DOJ says dossier author Christopher Steele is ‘credible’ after 16-hour interview

The Department of Justice inspector general, Michael Horowitz, has decided that the author a controversial dossier about President Donald Trump compiled during the 2016 campaign is credible and has extended his internal investigation as a result, Politico reports:

The extensive, two-day interview took place in London while Trump was in Britain for a state visit, the sources said, and delved into Steele’s extensive work on Russian interference efforts globally, his intelligence-collection methods and his findings about Trump campaign adviser Carter Page, who the FBI ultimately surveilled. The FBI’s decision to seek a surveillance warrant against Page — a warrant they applied for and obtained after Page had already left the campaign — is the chief focus of the probe by Horowitz.

The interview was contentious at first, the sources added, but investigators ultimately found Steele’s testimony credible and even surprising. The takeaway has irked some U.S. officials interviewed as part of the probe — they argue that it shouldn’t have taken a foreign national to convince the inspector general that the FBI acted properly in 2016. Steele’s American lawyer was present for the conversation.
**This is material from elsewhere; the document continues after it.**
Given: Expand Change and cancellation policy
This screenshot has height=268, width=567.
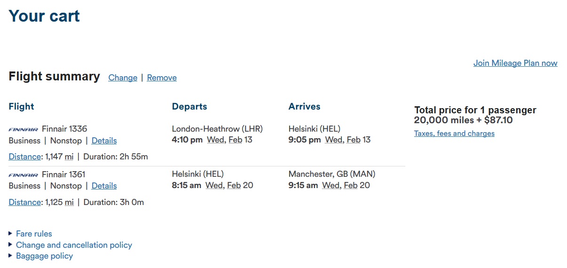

The fact that Horowitz considers Steele to be credible also runs counter assertions made by Trump and his defenders that the dossier was just a scurrilous hit job meant to destroy the president by insinuating that he had ties to Russia and might have been compromised as a result of sexual escapades he engaged in with hookers while visiting Moscow for a beauty pageant he sponsored.

Reuters reports that after interviewing Steele, Horowitz made a decision to extend his probe of the investigation done by the FBI and Special Counsel Robert Mueller into the 2016 election and Russia’s attempts to benefit the Trump campaign:

One of the two sources said Horowitz’s investigators appear to have found Steele’s information sufficiently credible to have to extend the investigation. Its completion date is now unclear.

Mueller’s report, which was released on April 18, detailed numerous instances of contacts between the Trump campaign and Russian nationals. However, it did not find enough evidence to bring charges of a criminal conspiracy.

The Mueller report also listed at least ten instances when President Trump tried to impede or end the special counsel’s probe. Those could well constitute obstruction of justice and result in Trump’s impeachment.

For now, we know that Trump’s claims of the dossier and its author being “bogus” are not the least bit true. That alone suggests that the president is hiding something.